#### The problem
Turn the items below, starting at the line that contains "Image resolution: width=1300" and ending at the line that contains "coord(364,509)", into a two-column CSV with the columns text and answer. Give one row per item, with each field in quotation marks and line breaks replaced by spaces.

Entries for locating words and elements
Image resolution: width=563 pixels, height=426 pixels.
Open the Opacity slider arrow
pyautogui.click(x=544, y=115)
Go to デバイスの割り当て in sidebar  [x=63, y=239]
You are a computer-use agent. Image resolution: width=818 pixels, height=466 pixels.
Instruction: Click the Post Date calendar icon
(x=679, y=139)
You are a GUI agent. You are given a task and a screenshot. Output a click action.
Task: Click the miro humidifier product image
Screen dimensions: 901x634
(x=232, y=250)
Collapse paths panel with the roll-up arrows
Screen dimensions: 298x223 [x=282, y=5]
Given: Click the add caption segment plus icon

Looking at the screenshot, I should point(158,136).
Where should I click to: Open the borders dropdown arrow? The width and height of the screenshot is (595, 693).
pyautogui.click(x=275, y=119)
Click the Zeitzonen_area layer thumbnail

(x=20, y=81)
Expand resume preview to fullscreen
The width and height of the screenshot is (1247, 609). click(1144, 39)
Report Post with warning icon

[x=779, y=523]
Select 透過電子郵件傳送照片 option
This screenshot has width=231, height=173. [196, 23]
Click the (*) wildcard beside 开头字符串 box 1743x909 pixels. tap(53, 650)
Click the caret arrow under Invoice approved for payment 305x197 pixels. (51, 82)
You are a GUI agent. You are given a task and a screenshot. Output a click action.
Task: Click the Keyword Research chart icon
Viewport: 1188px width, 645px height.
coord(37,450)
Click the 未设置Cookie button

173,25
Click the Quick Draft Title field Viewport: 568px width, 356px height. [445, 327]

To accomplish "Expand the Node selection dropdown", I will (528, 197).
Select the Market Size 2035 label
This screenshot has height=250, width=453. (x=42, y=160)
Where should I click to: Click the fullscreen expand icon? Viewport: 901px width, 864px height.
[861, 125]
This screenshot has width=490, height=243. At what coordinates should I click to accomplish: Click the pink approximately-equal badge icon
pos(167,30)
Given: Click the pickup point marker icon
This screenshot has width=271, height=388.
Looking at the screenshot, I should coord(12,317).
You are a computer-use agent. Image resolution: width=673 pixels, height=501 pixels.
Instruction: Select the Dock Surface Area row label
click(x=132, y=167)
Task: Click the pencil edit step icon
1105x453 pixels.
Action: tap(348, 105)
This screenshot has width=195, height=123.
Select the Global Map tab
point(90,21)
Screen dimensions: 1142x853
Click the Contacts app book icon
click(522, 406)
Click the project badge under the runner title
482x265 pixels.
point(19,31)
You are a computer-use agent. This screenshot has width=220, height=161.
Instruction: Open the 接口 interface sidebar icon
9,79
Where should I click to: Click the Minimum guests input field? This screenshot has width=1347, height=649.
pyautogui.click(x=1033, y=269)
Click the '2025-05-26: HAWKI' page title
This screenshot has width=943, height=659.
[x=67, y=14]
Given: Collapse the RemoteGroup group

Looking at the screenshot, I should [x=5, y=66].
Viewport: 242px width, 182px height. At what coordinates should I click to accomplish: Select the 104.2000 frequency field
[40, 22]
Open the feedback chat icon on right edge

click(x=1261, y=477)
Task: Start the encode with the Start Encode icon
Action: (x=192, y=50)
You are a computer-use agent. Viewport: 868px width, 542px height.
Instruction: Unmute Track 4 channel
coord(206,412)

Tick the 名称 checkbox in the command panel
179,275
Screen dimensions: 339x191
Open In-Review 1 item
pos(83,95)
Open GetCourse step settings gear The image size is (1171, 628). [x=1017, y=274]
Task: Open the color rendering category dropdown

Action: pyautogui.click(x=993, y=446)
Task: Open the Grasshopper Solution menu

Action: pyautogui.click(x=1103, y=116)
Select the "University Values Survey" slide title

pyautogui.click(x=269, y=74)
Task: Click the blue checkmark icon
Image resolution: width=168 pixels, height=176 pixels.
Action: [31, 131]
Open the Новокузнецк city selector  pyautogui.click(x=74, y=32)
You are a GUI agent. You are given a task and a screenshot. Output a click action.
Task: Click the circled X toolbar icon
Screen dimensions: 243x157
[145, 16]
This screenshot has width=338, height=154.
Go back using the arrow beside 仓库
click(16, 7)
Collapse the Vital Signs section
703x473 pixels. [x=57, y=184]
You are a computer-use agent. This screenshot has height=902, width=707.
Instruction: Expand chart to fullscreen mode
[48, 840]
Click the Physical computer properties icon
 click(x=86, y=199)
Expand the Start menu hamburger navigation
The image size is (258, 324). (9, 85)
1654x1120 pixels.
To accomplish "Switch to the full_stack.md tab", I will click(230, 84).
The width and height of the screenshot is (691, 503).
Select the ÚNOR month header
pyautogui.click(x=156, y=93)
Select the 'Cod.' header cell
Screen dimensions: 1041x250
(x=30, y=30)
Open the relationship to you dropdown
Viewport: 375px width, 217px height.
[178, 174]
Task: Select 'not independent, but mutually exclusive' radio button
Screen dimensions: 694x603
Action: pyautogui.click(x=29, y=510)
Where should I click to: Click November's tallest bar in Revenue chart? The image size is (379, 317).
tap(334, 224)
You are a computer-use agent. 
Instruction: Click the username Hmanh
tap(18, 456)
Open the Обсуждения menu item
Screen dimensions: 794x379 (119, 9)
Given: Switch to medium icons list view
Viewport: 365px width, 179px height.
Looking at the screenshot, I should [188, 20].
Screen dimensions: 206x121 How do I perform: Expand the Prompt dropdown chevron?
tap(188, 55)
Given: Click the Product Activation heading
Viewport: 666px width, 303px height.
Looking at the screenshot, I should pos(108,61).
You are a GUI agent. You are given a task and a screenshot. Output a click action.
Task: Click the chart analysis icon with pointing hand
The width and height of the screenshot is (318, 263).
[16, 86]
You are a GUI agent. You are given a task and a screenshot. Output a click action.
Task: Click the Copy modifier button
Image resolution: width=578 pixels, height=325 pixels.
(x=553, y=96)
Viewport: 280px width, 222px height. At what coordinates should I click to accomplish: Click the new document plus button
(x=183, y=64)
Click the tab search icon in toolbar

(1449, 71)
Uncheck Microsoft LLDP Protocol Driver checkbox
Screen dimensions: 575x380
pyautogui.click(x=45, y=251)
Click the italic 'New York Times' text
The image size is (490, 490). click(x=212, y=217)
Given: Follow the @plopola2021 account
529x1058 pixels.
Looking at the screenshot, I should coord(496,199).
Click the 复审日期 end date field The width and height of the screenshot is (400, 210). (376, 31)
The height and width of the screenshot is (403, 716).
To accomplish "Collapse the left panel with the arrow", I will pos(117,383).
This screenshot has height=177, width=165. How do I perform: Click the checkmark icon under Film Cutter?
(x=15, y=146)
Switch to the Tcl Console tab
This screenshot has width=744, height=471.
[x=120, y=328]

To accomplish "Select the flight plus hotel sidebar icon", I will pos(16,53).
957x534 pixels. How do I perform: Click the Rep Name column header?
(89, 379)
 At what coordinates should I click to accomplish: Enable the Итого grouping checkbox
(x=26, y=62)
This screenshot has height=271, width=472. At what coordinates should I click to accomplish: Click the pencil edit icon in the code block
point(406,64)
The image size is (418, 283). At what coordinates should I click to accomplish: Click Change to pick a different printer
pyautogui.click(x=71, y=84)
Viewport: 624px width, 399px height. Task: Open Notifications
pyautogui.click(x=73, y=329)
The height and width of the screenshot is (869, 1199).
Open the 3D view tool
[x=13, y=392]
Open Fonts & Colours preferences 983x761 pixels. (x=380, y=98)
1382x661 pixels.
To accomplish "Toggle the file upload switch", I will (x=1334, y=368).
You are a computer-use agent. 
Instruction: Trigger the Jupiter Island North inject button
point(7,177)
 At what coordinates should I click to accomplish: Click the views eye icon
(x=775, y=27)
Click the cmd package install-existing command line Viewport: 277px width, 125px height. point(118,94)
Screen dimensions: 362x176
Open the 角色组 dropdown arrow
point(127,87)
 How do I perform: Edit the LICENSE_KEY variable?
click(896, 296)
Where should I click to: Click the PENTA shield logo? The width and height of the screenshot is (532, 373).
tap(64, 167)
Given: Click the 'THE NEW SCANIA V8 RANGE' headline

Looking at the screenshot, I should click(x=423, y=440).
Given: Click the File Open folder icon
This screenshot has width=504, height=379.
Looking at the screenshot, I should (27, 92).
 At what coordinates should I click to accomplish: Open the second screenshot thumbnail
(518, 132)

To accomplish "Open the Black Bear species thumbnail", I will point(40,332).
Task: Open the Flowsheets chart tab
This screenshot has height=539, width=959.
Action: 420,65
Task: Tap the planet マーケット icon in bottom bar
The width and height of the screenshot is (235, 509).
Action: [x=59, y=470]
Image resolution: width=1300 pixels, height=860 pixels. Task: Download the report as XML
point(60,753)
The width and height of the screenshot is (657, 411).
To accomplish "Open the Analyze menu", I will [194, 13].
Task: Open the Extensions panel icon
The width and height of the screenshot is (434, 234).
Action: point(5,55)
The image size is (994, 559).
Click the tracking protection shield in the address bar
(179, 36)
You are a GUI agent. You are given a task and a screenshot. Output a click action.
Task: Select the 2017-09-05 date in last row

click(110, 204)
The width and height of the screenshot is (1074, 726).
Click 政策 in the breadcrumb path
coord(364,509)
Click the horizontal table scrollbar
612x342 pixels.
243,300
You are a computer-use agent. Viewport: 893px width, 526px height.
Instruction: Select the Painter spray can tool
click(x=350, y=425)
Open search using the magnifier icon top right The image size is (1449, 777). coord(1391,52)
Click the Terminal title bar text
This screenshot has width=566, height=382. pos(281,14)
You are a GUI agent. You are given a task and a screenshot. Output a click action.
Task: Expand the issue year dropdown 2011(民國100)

#### Expected output
text,answer
"Image resolution: width=1300 pixels, height=860 pixels. Task: Download the report as XML","point(60,753)"
"The width and height of the screenshot is (657, 411). To accomplish ""Open the Analyze menu"",","I will [194, 13]."
"Task: Open the Extensions panel icon The width and height of the screenshot is (434, 234).","Action: point(5,55)"
"The image size is (994, 559). Click the tracking protection shield in the address bar","(179, 36)"
"You are a GUI agent. You are given a task and a screenshot. Output a click action. Task: Select the 2017-09-05 date in last row","click(110, 204)"
"The width and height of the screenshot is (1074, 726). Click 政策 in the breadcrumb path","coord(364,509)"